Les commissaires de la CSHBO réaffirment l’importance des commissions scolaires
Ce n’est pas
un secret, la Coalition avenir Québec compte mettre fin aux commissions
scolaires.
Le premier
ministre du Québec, François Legault, a déjà mentionné que son gouvernement
entendait créer des centres de service, c’est-à-dire des
« équipes-écoles » composées d’enseignants, de membres de la
direction et de parents. La CAQ prévoit déposer un projet de loi, cet automne,
afin de remplacer les commissions scolaires par les centres de service et pour mettre
fin aux élections scolaires auxquelles à peine 5% de la population participe à
l’échelle de la province.
Les
commissaires de la Commission scolaire des Hauts-Bois-de-l’Outaouais s’opposent
à la vision du gouvernement du Québec et lui demande de conserver le modèle
actuel. Ils considèrent qu’une gouvernance de proximité est essentielle pour
s’assurer que le système d’éducation réponde aux besoins de tous les élèves sur
le territoire. La présidente de la CSHBO, Diane Nault, est d’avis que des changements
pourraient être apportés afin d’améliorer le fonctionnement des commissions
scolaires. Cependant, elle craint que l’adoption du projet de loi crée des
écoles à deux vitesses. La voici qui précise sa pensée :
La création
des « équipes-écoles » représentera assurément un défi en région,
considérant la petite taille de plusieurs écoles et le faible nombre d’employés
qui y travaillent.
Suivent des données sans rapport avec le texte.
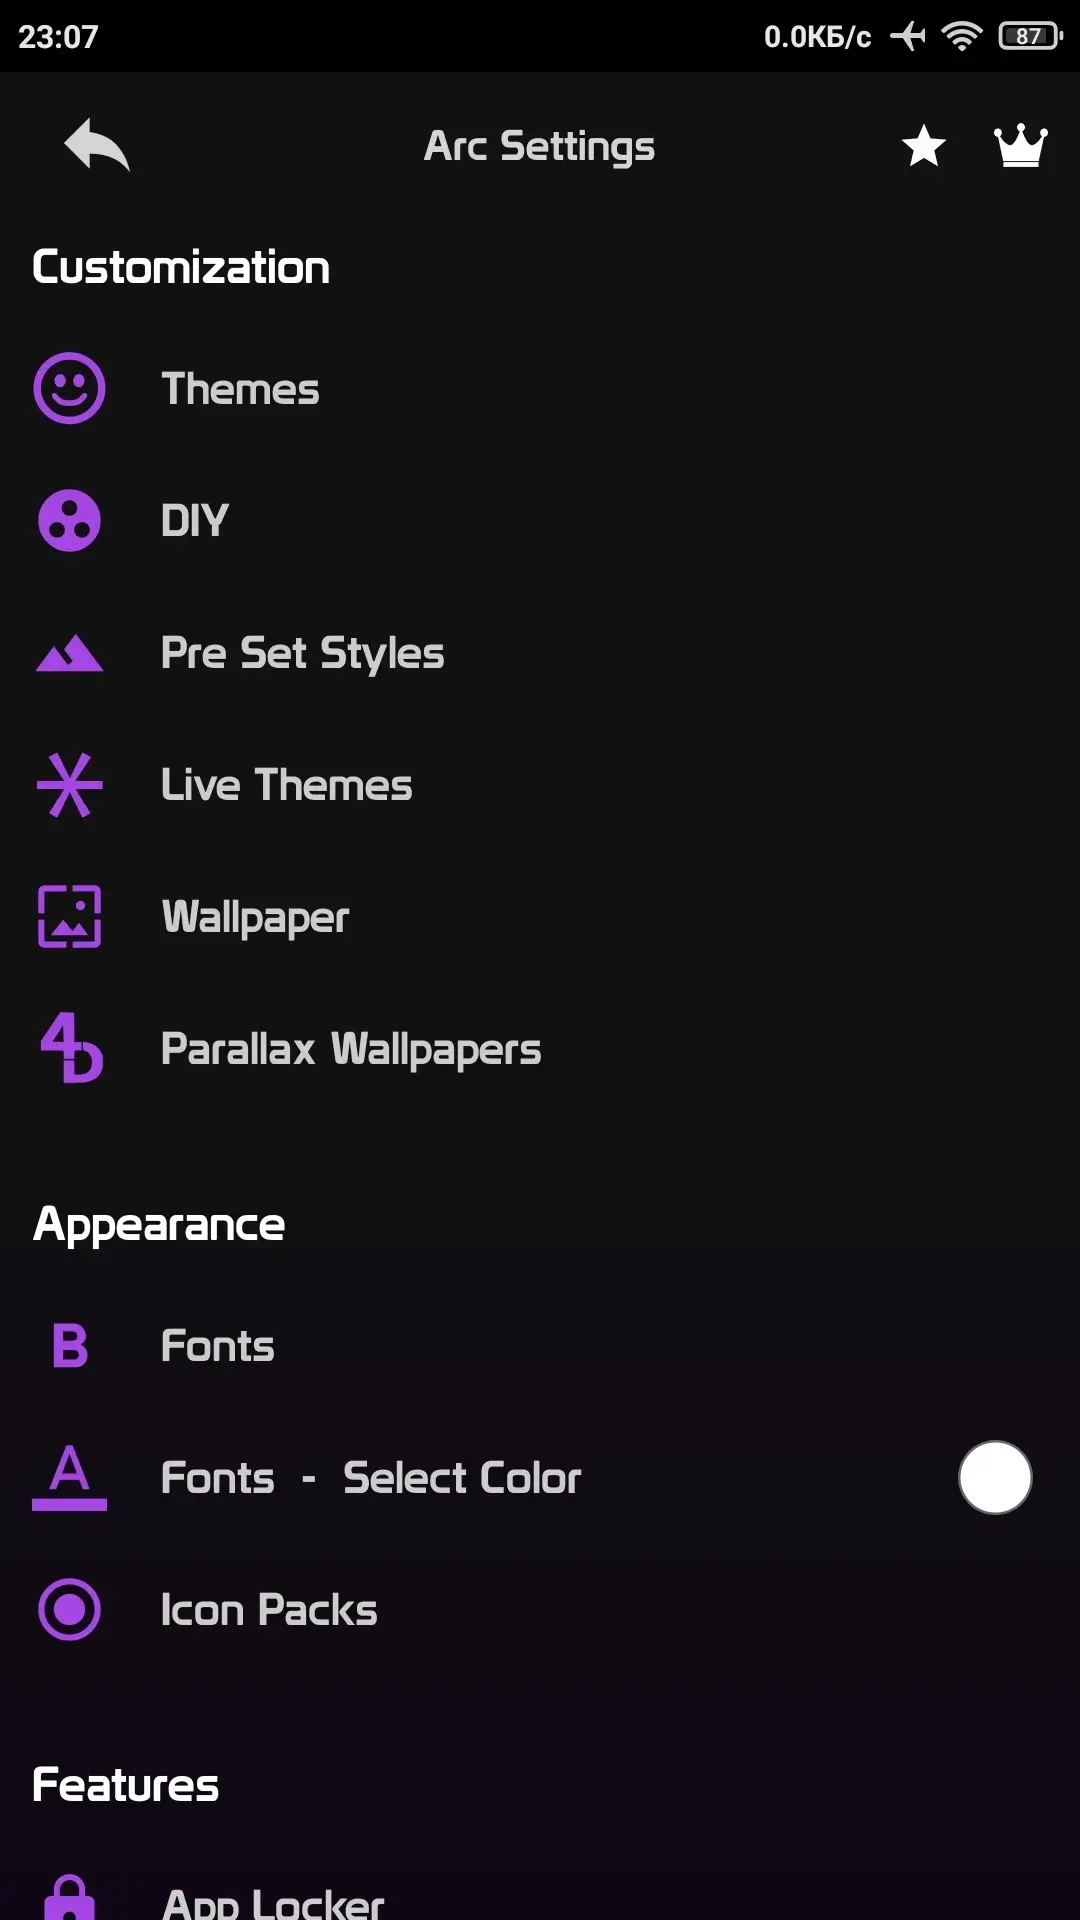
Task: Open Themes menu item
Action: 240,389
Diane Nault croit aussi que les enseignants et les
directions d’écoles en ont déjà beaucoup sur les bras :
Rappelons qu’en décembre 2018, les commissaires de la CSHBO déploraient des propos tenus par le ministre de l’Éducation de Québec, Jean-François Roberge, qui comparait les commissions scolaires à un caillou dans ses souliers. Une lettre avait alors été adoptée par les commissaires et avait été acheminée au ministre pour lui signifier leur mécontentement.